Un groupe de hackers fortement soupçonné d’avoir des liens avec le gouvernement russe exploite activement les utilisateurs d’iPhone en Ukraine avec de nouveaux outils sophistiqués conçus pour voler des données personnelles et, potentiellement, des cryptomonnaies. Les chercheurs en cybersécurité de Google, iVerify et Lookout ont identifié la campagne, liée à une opération précédemment découverte, et ont baptisé la nouvelle boîte à outils « Darksword ».
Augmentation des capacités de piratage de l’iPhone
La découverte de Darksword suit de près la révélation d’un autre outil de piratage avancé, Coruna, plus tôt en mars. Coruna a été initialement développé par l’entrepreneur américain de défense L3Harris pour les agences de renseignement occidentales (y compris l’alliance Five Eyes) avant d’être adopté par les espions russes et les cybercriminels chinois. L’émergence de deux outils de ce type suggère que les logiciels espions de piratage iPhone hautement performants sont plus accessibles qu’on ne le pensait auparavant. Il convient de noter que les deux campagnes se sont concentrées presque exclusivement sur des cibles ukrainiennes, ce qui témoigne d’une certaine retenue malgré le potentiel mondial de ces outils.

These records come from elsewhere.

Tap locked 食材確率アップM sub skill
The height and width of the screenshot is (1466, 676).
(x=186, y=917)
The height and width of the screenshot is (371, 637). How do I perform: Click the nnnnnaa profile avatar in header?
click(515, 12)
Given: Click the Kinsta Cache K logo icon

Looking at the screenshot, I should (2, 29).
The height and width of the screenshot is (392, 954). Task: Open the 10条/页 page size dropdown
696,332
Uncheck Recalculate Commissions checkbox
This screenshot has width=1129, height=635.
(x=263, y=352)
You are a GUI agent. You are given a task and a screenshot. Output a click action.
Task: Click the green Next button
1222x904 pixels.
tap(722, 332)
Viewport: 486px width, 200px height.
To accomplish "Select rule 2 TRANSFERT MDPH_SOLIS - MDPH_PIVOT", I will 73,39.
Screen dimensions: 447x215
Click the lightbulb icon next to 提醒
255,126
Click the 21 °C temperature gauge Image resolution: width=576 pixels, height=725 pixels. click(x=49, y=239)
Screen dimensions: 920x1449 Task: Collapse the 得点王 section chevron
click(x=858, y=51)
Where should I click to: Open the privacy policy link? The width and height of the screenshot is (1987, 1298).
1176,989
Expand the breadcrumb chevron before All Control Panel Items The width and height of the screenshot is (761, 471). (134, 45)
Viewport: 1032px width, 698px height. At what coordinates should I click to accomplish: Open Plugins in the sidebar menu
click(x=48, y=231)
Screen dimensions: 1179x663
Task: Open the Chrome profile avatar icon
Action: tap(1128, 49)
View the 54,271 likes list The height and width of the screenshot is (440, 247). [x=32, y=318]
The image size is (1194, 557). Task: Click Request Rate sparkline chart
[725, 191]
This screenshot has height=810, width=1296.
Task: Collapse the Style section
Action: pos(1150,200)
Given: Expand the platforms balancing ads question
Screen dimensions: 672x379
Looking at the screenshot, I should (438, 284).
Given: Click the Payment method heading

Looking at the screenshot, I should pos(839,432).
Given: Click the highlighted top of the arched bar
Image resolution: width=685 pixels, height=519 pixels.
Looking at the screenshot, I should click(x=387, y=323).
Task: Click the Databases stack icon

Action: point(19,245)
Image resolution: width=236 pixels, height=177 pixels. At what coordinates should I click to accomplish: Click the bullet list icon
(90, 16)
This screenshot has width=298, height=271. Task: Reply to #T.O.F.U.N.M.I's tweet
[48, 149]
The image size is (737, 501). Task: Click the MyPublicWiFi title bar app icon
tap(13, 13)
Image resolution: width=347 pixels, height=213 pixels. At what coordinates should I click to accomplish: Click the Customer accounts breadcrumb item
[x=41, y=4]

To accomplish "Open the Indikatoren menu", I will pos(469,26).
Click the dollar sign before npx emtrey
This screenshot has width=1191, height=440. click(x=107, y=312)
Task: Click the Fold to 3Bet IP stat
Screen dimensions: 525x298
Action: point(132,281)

Darksword : une opération “Smash-and-Grab”
Contrairement aux logiciels espions axés sur la surveillance et conçus pour un accès à long terme, Darksword semble optimisé pour une exfiltration rapide des données. La boîte à outils vole les mots de passe, les photos, les messages (de WhatsApp et Telegram) et l’historique de navigation, puis disparaît rapidement. Les chercheurs estiment que le malware reste actif sur un appareil pendant seulement « minutes », en fonction de la quantité de données volées. Cela suggère qu’il faut se concentrer principalement sur la collecte immédiate de renseignements plutôt que sur une surveillance prolongée.
“L’explication la plus probable est que les pirates souhaitaient connaître le mode de vie des victimes, ce qui ne nécessitait pas une surveillance constante, mais plutôt une opération de smash-and-grap”, explique Rocky Cole, co-fondateur d’iVerify.
Double motivation : espionnage et gain financier
Darksword intègre également des capacités permettant de voler des crypto-monnaies à partir d’applications de portefeuille populaires, un ajout inhabituel pour un groupe de piratage présumé soutenu par l’État. Même si les chercheurs ne savent pas si les pirates recherchaient activement un gain financier, la capacité du malware à voler des crypto-monnaies suggère soit une opération motivée par des raisons financières, soit un élargissement de la portée de la cyberactivité russe. La conception modulaire de Darksword, permettant une extension facile des fonctionnalités, indique en outre un développement professionnel.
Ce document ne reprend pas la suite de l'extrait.